Скопируйте дословно фрагмент приведённого ниже отрывка об информации, начиная со слов «Они также обращаются» и вплоть до слов «с передачей информации.».

• _ОТРЫВОК_
________________________________________

Россия и мусульманский мир № 6 / 2015 - Коллектив авторов 4 стр.


Скарантино и Пиччинини называют акты речи, такие как команды, советы, запрещения, инструкции, разрешения, предположения, настояния, предупреждения, согласия, гарантии, приглашения, обещания, извинения, поздравления, приветствия и многие другие, которые передают информацию, но не ставят целью что-то обрисовать.

Они также обращаются к оценке суждений, которые являются информацией, но в то же время не могут быть признаны в качестве безусловной истины. К их числу можно отнести следующее суждение: «В универсуме повсюду существует жизнь». Это гипотетическая информация о том, что повсюду в универсуме мы можем обнаружить жизнь. Мы знаем, что это суждение не имеет реального подтверждения. Однако это будет информацией, если даже мы знаем, что жизнь не существует во всех частях универсума.

Требовать от ненатуральной информации, чтобы она была истинной, считают авторы, значит не позволять нам понимать недекларативные акты речи как имеющие что-то с передачей информации.

Аналогичные выводы можно сделать и в итоге использования понятия «информация» в компьютерной науке. Компьютеры оперируют данными на основе инструкций. Данные и инструкции, которыми манипулируют компьютеры, внутренне идентичны, хотя играют разную роль. Данные имеют семантический контент. Компьютерные инструкции также интерпретируются семантически. Но инструкции не истинны и не ложны.

________________________________________

• _ПРЕДОСТАВЛЕННЫЕ МАТЕРИАЛЫ_
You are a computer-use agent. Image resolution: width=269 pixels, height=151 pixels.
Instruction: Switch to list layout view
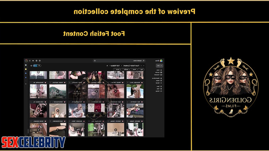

________________________________________

• _ПОЛНЫЙ ОТВЕТ_
Они также обращаются к оценке суждений, которые являются информацией, но в то же время не могут быть признаны в качестве безусловной истины. К их числу можно отнести следующее суждение: «В универсуме повсюду существует жизнь». Это гипотетическая информация о том, что повсюду в универсуме мы можем обнаружить жизнь. Мы знаем, что это суждение не имеет реального подтверждения. Однако это будет информацией, если даже мы знаем, что жизнь не существует во всех частях универсума.

Требовать от ненатуральной информации, чтобы она была истинной, считают авторы, значит не позволять нам понимать недекларативные акты речи как имеющие что-то с передачей информации.